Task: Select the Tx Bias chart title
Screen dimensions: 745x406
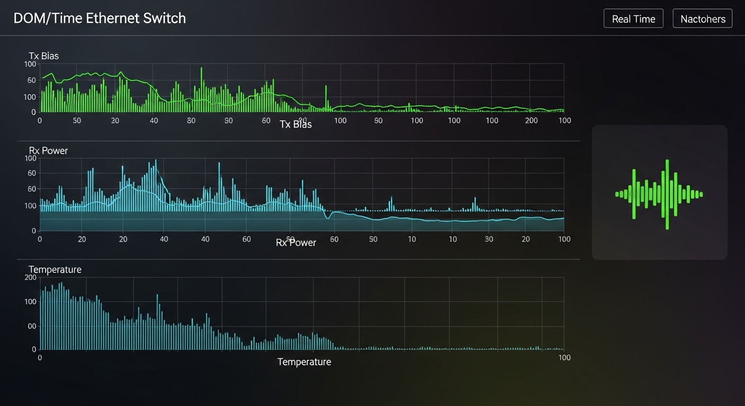Action: click(43, 56)
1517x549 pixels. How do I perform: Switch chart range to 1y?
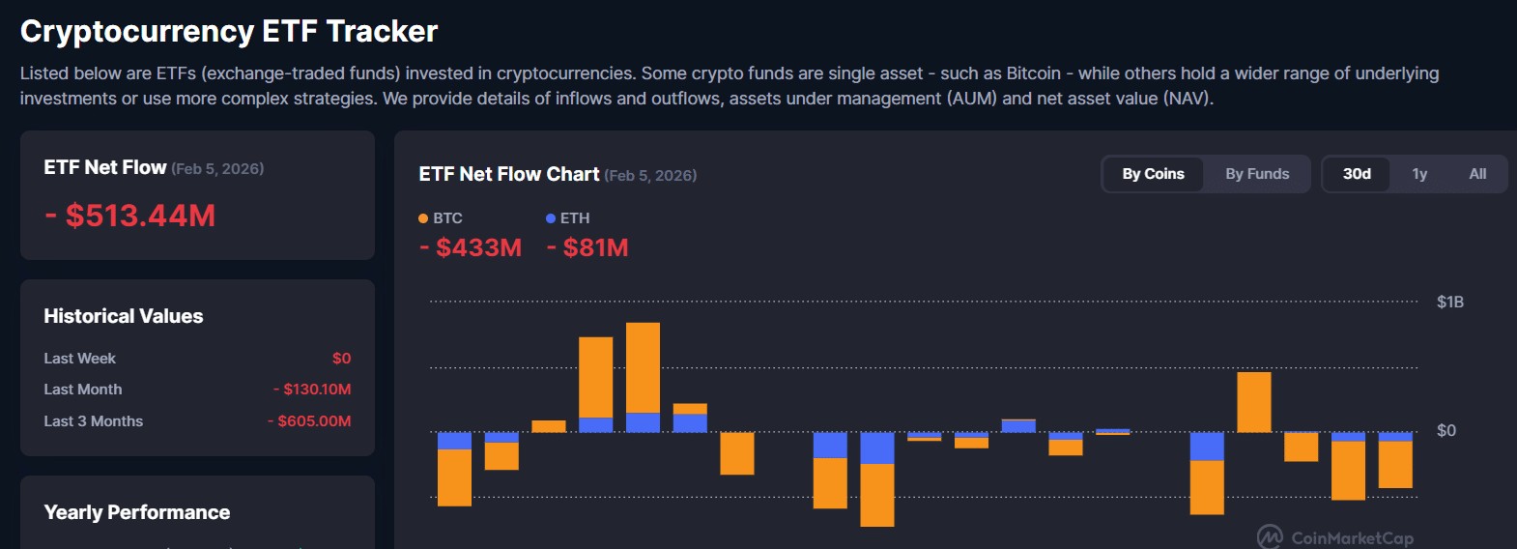point(1419,174)
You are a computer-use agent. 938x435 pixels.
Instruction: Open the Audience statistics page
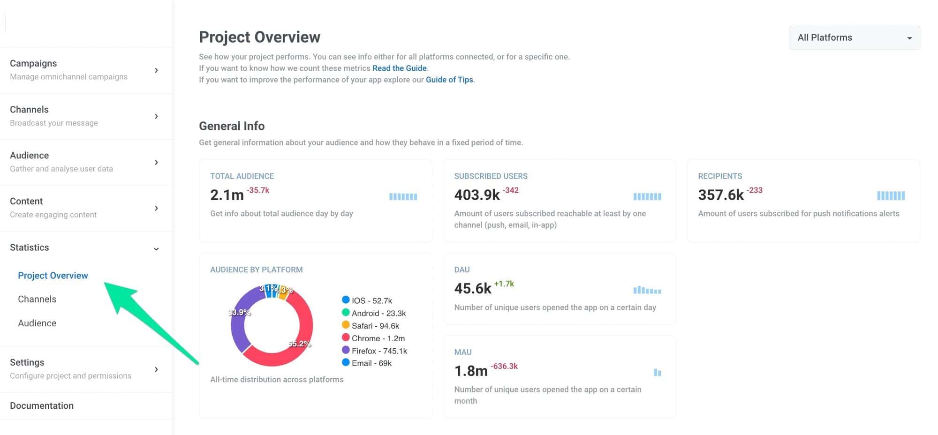[37, 323]
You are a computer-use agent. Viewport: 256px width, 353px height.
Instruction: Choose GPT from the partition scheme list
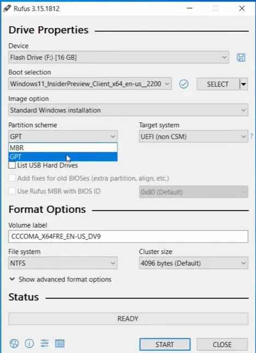point(63,157)
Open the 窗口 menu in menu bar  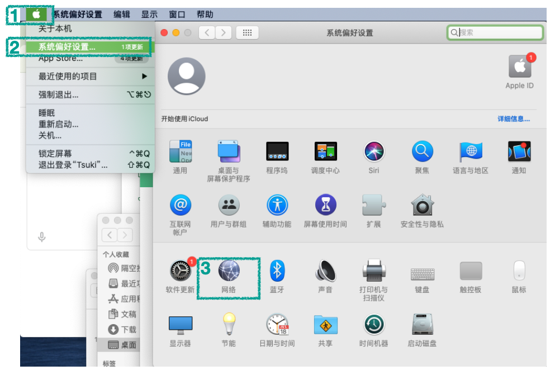coord(177,15)
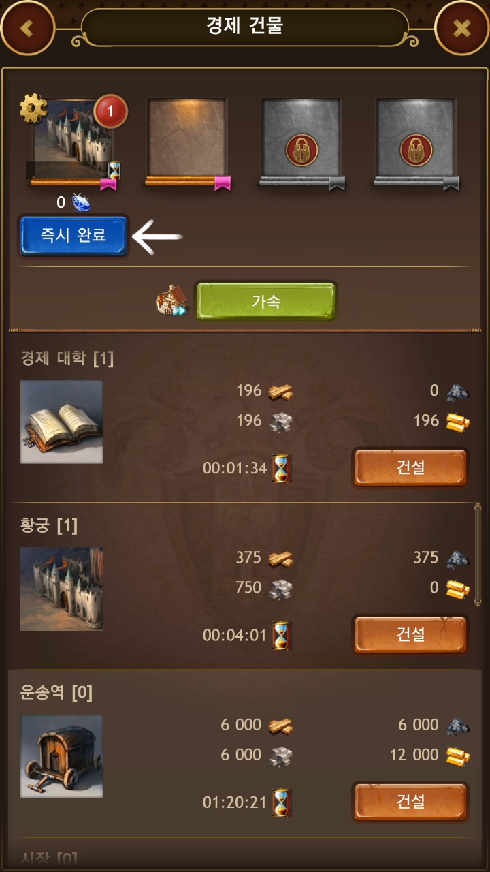Open the 경제 대학 book thumbnail
The width and height of the screenshot is (490, 872).
(x=62, y=422)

SET EXERCISE. Please format the material from the start up to and including the line with "point(63,157)" as a two-column CSV with the headers input and output. Each row should hold one text and its answer, each in its own quoted field, with line breaks replaced by spaces and the pictures left out.

RESULT FOR THIS EXERCISE.
input,output
"Task: Select the Tx Bias chart title Screen dimensions: 745x406","Action: click(43, 56)"
"1517x549 pixels. How do I perform: Switch chart range to 1y?","point(1419,174)"
"You are a computer-use agent. 938x435 pixels. Instruction: Open the Audience statistics page","[37, 323]"
"You are a computer-use agent. Viewport: 256px width, 353px height. Instruction: Choose GPT from the partition scheme list","point(63,157)"